Data entries
----

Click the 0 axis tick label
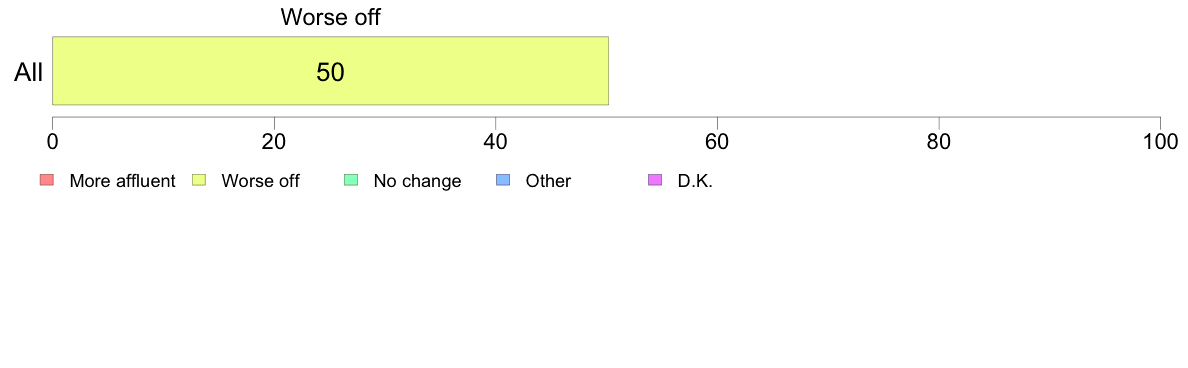 tap(52, 142)
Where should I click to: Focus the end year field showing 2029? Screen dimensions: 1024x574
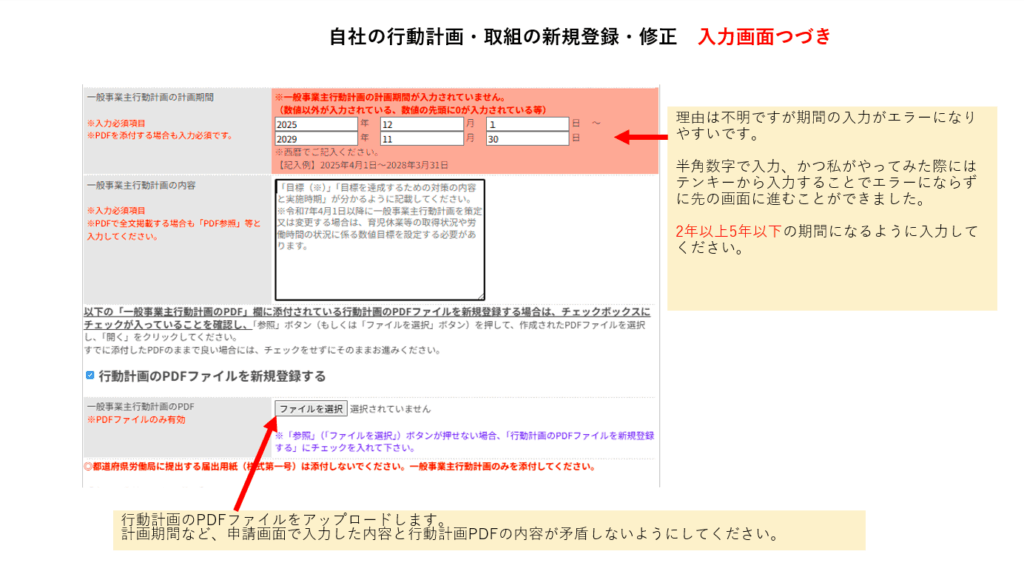(x=315, y=139)
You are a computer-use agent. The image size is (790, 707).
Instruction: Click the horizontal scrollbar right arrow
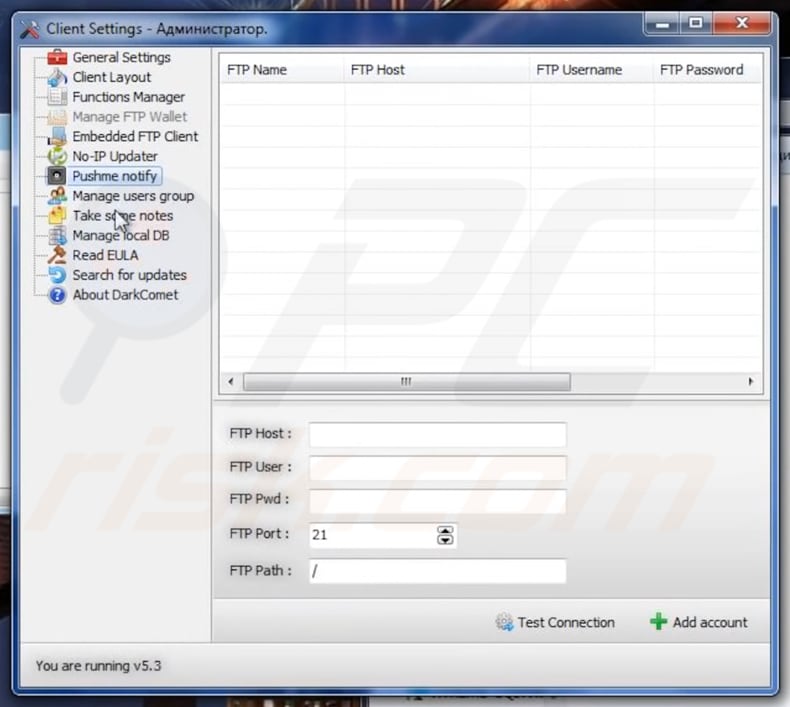point(750,382)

----

Each entry should be copied exactly as written, though any pictures stay out.

## Reply
Click the 0 axis tick label
 tap(52, 142)
Where should I click to: Focus the end year field showing 2029? Screen dimensions: 1024x574
(x=315, y=139)
You are a computer-use agent. The image size is (790, 707).
Instruction: Click the horizontal scrollbar right arrow
point(750,382)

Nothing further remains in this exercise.